On Oct 18, 2017, at 10:52 AM, Thomas Kluyver <thomas@kluyver.me.uk> wrote:
1. Specification
I’m in favor, although one question I guess is whether it should be a a PEP or an ad hoc spec. Given (2) it should *probably* be a a PEP (since without (2), its just another file in the .dist-info directory and that doesn’t actually need standardized at all). I don’t think that this will be a very controversial PEP though, and should be pretty easy.
2. Caching
I’m also in favor of this. Although I would suggest SQLite rather than a JSON file for the primary reason being that a JSON file isn’t multiprocess safe without being careful (and possibly introducing locking) whereas SQLite has already solved that problem. One possible further enhancement to your proposal is to try and think of a way to have a singular cache, since we can include the sys.path entry as part of the data inside the cache, having a singular cache means we can reduce the the number of files we have to open down to a single file. The biggest problem I see with this, is it opens up questions about how we handle things like user installs… so maybe a cache DB per sys.path entry is the best way.

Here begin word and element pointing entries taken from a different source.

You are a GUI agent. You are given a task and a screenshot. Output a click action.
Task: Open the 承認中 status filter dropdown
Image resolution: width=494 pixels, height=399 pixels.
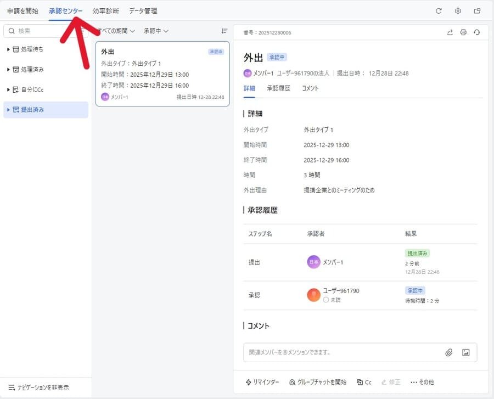click(155, 31)
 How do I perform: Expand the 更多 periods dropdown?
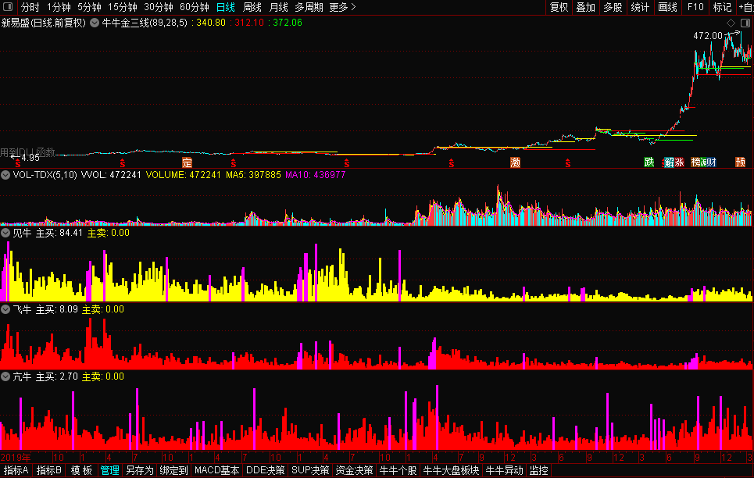[342, 7]
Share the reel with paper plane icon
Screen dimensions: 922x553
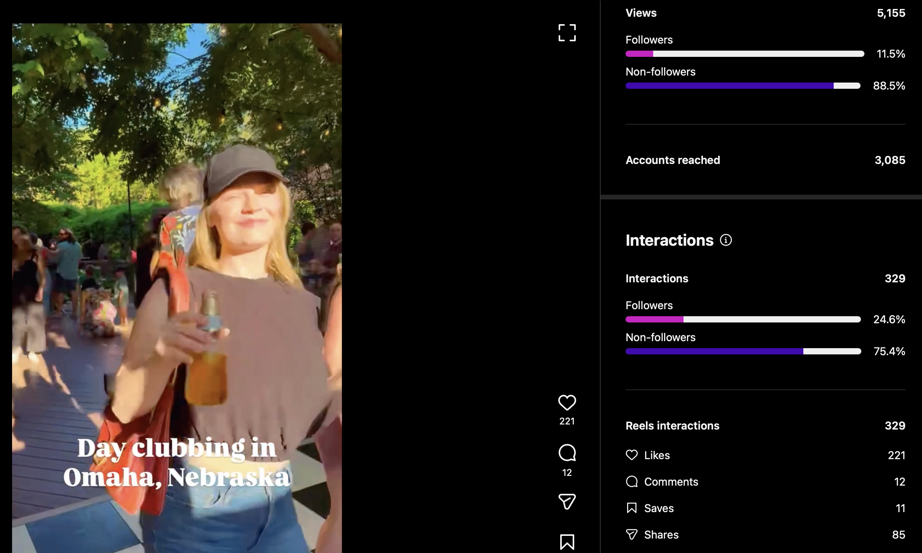click(567, 502)

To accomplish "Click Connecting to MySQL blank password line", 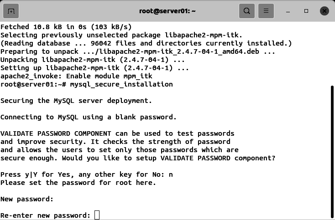I will [x=89, y=117].
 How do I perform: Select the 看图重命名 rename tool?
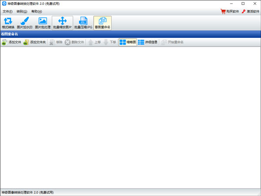click(x=102, y=23)
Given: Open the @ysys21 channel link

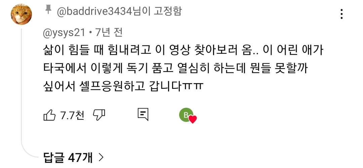Looking at the screenshot, I should [64, 33].
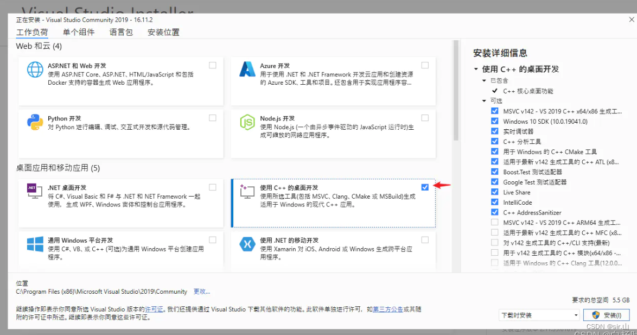Viewport: 637px width, 335px height.
Task: Click the C++ desktop development monitor icon
Action: coord(247,191)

I think we could use something like SQLite’s ATTACH DATABASE command to add multiple DBs to the same SQLite connection to be able to query across all of the entries with a single query. One downside to this is that SQLite is an optional module in Python so it may not exist, although we could implement that so that we just bypass the cache always in that case (and probably raise a warning?) so things continue to work, they will just be slower. I know that Twisted has used a cache file for awhile for plugins (so a similiar use case) so I wonder if they would have any opinions or insight into this as well.